====== Data supplied

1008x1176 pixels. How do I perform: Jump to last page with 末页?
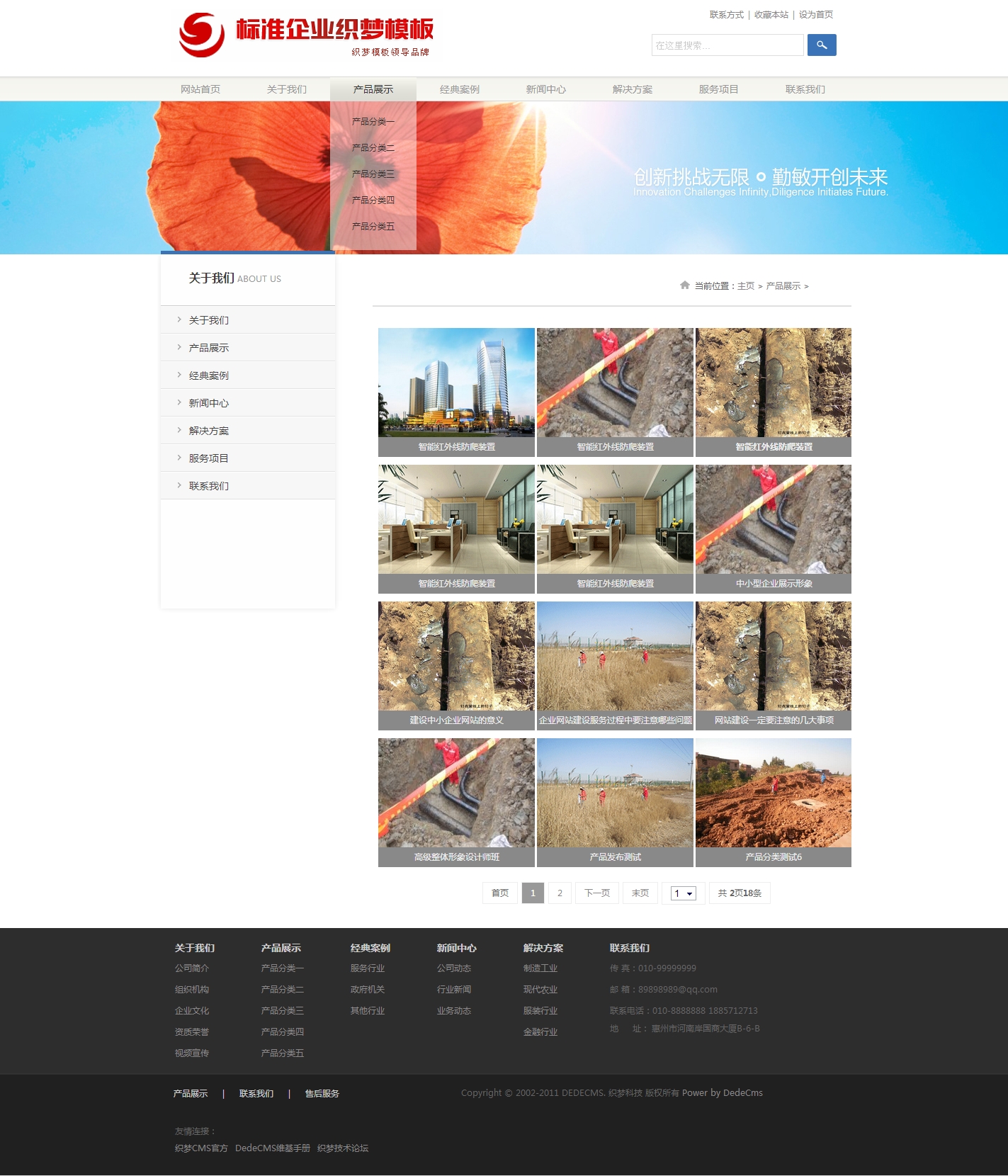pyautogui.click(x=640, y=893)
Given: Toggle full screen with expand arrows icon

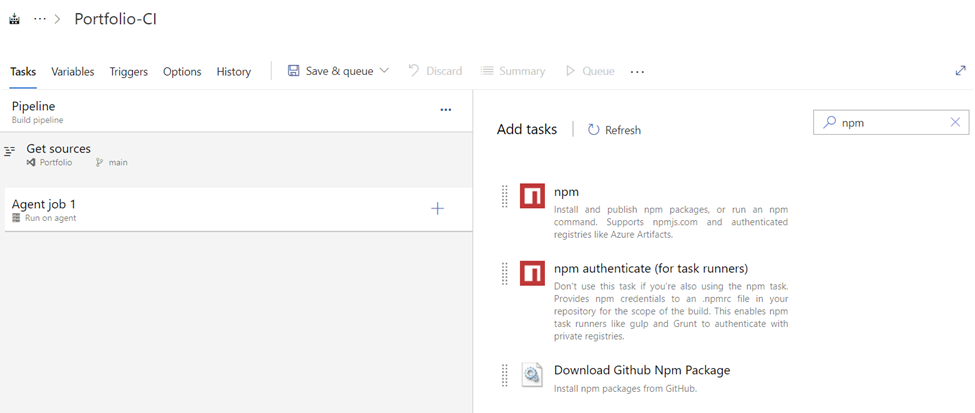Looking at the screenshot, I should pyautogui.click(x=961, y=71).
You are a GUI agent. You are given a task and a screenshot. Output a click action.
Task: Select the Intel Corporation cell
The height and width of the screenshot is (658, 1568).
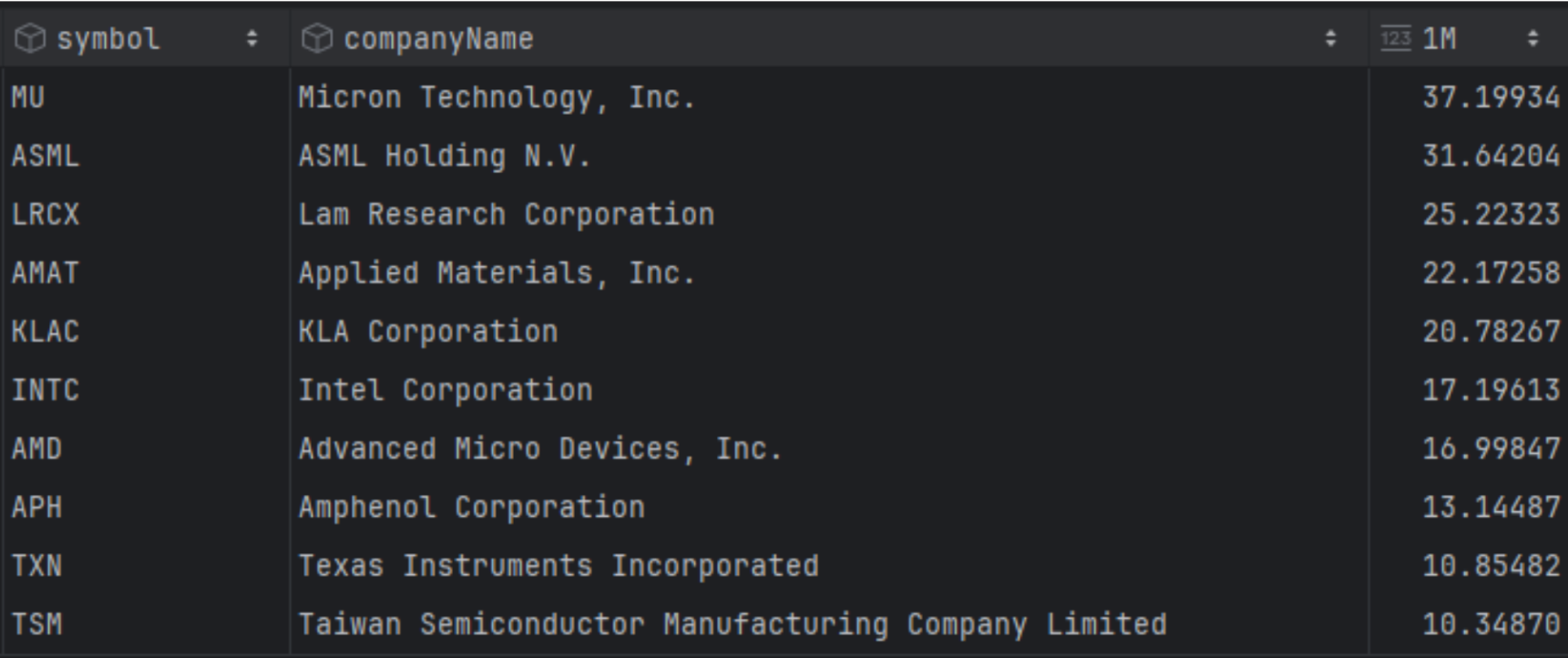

============

> What is needed
Repeat the data exactly, without the pictures.

> Result of this task
1008x1176 pixels. How do I perform: Jump to last page with 末页?
pyautogui.click(x=640, y=893)
Given: Toggle full screen with expand arrows icon

Looking at the screenshot, I should pyautogui.click(x=961, y=71).
You are a GUI agent. You are given a task and a screenshot. Output a click action.
Task: Select the Intel Corporation cell
The height and width of the screenshot is (658, 1568).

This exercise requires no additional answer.